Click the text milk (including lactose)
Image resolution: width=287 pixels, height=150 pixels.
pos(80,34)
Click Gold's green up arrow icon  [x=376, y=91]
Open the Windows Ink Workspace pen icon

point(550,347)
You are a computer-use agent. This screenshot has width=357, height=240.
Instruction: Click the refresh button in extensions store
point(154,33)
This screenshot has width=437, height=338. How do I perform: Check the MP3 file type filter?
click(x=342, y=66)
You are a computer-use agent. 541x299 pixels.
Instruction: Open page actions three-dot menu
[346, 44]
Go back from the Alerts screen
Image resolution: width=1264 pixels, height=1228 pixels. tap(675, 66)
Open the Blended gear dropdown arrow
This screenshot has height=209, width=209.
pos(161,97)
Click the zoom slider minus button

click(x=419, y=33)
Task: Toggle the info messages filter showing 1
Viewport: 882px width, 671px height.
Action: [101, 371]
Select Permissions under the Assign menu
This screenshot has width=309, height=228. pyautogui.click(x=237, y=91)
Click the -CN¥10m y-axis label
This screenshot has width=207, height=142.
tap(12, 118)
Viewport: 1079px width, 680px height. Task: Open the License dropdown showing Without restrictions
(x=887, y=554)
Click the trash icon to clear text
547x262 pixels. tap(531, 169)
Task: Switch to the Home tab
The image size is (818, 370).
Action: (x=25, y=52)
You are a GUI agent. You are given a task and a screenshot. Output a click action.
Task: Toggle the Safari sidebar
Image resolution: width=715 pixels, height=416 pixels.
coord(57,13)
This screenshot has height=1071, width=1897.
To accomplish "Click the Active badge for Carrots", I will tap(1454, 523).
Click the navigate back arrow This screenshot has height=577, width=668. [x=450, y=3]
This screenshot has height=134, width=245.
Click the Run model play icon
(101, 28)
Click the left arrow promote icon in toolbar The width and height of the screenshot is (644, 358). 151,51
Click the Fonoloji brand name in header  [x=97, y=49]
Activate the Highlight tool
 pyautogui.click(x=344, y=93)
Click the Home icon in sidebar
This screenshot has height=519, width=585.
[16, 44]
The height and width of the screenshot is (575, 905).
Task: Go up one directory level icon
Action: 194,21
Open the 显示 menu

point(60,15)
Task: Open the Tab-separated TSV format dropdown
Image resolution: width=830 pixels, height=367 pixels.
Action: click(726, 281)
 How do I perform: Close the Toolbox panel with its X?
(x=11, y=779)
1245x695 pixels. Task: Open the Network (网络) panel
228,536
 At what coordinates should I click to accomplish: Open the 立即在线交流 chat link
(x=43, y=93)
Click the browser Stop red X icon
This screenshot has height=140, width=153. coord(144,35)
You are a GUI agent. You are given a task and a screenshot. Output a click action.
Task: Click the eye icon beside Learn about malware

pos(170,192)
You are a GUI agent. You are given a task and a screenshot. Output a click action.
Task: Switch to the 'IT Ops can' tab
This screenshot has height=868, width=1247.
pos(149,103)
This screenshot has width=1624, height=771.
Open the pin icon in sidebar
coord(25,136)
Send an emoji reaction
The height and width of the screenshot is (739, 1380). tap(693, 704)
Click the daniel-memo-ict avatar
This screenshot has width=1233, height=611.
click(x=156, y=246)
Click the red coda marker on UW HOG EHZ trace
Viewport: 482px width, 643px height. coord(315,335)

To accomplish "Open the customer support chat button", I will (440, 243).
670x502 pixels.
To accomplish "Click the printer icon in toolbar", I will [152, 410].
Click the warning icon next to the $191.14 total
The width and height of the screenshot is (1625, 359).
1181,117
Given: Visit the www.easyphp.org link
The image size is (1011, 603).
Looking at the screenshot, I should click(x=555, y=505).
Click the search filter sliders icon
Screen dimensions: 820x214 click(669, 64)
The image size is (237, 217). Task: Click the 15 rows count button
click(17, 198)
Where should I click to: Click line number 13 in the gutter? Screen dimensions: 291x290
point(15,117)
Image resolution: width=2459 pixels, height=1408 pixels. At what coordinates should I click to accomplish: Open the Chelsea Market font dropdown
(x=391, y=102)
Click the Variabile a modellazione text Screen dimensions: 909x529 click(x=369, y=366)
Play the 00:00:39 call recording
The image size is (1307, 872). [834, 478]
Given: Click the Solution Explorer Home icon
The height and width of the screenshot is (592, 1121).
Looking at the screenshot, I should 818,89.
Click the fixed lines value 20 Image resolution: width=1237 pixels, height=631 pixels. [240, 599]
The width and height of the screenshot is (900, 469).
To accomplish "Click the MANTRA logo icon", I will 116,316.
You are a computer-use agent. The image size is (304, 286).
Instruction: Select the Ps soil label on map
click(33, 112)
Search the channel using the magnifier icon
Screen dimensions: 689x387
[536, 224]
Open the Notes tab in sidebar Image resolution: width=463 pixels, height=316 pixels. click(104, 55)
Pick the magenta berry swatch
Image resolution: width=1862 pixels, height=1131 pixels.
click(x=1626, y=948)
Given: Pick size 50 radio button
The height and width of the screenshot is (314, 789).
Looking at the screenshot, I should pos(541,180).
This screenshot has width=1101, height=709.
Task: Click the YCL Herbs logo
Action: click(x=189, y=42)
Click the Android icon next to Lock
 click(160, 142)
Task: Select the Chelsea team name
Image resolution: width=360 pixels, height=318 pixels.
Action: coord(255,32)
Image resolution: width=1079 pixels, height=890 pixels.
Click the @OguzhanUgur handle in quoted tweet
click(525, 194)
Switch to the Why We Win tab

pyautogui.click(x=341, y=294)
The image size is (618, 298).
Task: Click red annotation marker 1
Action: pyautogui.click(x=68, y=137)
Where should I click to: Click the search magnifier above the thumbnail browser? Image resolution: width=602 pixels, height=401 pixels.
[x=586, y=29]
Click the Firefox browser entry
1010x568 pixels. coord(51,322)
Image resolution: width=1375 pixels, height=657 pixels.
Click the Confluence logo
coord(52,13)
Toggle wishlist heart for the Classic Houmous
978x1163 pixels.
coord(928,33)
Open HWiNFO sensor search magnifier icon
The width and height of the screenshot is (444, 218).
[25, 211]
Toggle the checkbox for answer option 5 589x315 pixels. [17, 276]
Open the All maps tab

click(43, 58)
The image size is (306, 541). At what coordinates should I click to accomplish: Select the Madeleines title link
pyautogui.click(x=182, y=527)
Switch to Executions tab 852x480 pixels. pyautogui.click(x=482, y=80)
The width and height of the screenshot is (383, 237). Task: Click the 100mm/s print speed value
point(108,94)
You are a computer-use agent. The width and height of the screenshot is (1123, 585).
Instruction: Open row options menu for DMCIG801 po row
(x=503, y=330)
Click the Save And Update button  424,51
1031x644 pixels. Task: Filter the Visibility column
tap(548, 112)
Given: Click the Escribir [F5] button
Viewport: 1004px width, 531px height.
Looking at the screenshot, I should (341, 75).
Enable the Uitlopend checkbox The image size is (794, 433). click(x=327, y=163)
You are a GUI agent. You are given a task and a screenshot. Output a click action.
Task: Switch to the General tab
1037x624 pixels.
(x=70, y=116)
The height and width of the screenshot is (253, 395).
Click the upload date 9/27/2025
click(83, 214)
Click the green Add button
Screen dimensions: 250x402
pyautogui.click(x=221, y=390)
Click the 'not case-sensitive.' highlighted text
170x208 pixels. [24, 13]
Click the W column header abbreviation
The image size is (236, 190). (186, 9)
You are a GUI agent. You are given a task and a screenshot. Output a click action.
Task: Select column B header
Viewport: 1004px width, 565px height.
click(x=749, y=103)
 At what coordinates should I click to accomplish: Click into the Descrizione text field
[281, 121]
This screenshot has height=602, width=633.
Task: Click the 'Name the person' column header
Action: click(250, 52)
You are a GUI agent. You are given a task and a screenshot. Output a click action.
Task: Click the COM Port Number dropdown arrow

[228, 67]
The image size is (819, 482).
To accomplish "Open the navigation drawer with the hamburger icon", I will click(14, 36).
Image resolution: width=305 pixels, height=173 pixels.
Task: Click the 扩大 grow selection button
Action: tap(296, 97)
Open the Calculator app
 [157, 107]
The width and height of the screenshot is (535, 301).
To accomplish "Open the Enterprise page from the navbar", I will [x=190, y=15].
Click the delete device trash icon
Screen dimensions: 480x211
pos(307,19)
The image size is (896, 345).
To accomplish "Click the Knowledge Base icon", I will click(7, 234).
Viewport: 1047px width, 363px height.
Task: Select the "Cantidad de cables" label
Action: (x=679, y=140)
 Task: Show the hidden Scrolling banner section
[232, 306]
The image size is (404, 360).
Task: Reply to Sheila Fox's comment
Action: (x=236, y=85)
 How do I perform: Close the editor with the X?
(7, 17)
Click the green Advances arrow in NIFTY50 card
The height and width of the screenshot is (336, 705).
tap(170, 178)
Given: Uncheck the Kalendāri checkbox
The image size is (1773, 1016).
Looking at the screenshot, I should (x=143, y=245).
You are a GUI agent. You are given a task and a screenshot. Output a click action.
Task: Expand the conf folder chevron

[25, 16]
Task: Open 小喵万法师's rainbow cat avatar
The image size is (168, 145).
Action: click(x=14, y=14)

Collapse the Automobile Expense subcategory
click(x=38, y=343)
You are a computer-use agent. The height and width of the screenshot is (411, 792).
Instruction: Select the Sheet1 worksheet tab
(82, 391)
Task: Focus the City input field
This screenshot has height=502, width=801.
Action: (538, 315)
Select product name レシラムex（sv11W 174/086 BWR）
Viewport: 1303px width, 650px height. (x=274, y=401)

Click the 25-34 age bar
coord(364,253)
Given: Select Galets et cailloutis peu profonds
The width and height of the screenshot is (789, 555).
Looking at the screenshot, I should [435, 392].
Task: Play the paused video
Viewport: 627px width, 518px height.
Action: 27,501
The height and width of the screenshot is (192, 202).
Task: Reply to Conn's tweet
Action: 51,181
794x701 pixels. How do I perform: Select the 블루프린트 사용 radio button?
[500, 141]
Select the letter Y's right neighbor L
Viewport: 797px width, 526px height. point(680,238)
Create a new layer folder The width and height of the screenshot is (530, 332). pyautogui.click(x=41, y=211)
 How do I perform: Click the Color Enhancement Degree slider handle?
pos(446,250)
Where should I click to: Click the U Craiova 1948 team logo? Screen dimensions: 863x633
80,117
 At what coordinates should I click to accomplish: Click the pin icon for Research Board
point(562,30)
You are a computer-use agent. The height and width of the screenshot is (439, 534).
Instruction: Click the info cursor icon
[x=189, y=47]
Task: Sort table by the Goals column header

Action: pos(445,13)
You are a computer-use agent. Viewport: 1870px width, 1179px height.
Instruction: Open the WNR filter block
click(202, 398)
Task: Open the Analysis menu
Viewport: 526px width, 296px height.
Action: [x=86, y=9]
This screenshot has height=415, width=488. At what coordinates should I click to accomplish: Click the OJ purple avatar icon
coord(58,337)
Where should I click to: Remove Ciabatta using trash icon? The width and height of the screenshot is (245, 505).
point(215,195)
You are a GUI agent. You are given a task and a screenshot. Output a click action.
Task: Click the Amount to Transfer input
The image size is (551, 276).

..........

Rewrite the part of the records that opens with the line containing "Task: Toggle the info" and closes with the line containing "pos(170,192)", changing "Toolbox" to "Inspector" and leaving everything else unchanged. Give only those lines.

Response below ▸
Task: Toggle the info messages filter showing 1
Viewport: 882px width, 671px height.
Action: [101, 371]
Select Permissions under the Assign menu
This screenshot has width=309, height=228. pyautogui.click(x=237, y=91)
Click the -CN¥10m y-axis label
This screenshot has width=207, height=142.
tap(12, 118)
Viewport: 1079px width, 680px height. Task: Open the License dropdown showing Without restrictions
(x=887, y=554)
Click the trash icon to clear text
547x262 pixels. tap(531, 169)
Task: Switch to the Home tab
The image size is (818, 370).
Action: (x=25, y=52)
You are a GUI agent. You are given a task and a screenshot. Output a click action.
Task: Toggle the Safari sidebar
Image resolution: width=715 pixels, height=416 pixels.
coord(57,13)
This screenshot has height=1071, width=1897.
To accomplish "Click the Active badge for Carrots", I will tap(1454, 523).
Click the navigate back arrow This screenshot has height=577, width=668. [x=450, y=3]
This screenshot has height=134, width=245.
Click the Run model play icon
(101, 28)
Click the left arrow promote icon in toolbar The width and height of the screenshot is (644, 358). 151,51
Click the Fonoloji brand name in header  [x=97, y=49]
Activate the Highlight tool
 pyautogui.click(x=344, y=93)
Click the Home icon in sidebar
This screenshot has height=519, width=585.
[16, 44]
The height and width of the screenshot is (575, 905).
Task: Go up one directory level icon
Action: 194,21
Open the 显示 menu

point(60,15)
Task: Open the Tab-separated TSV format dropdown
Image resolution: width=830 pixels, height=367 pixels.
Action: click(726, 281)
 How do I perform: Close the Inspector panel with its X?
(x=11, y=779)
1245x695 pixels. Task: Open the Network (网络) panel
228,536
 At what coordinates should I click to accomplish: Open the 立即在线交流 chat link
(x=43, y=93)
Click the browser Stop red X icon
This screenshot has height=140, width=153. coord(144,35)
You are a GUI agent. You are given a task and a screenshot. Output a click action.
Task: Click the eye icon beside Learn about malware

pos(170,192)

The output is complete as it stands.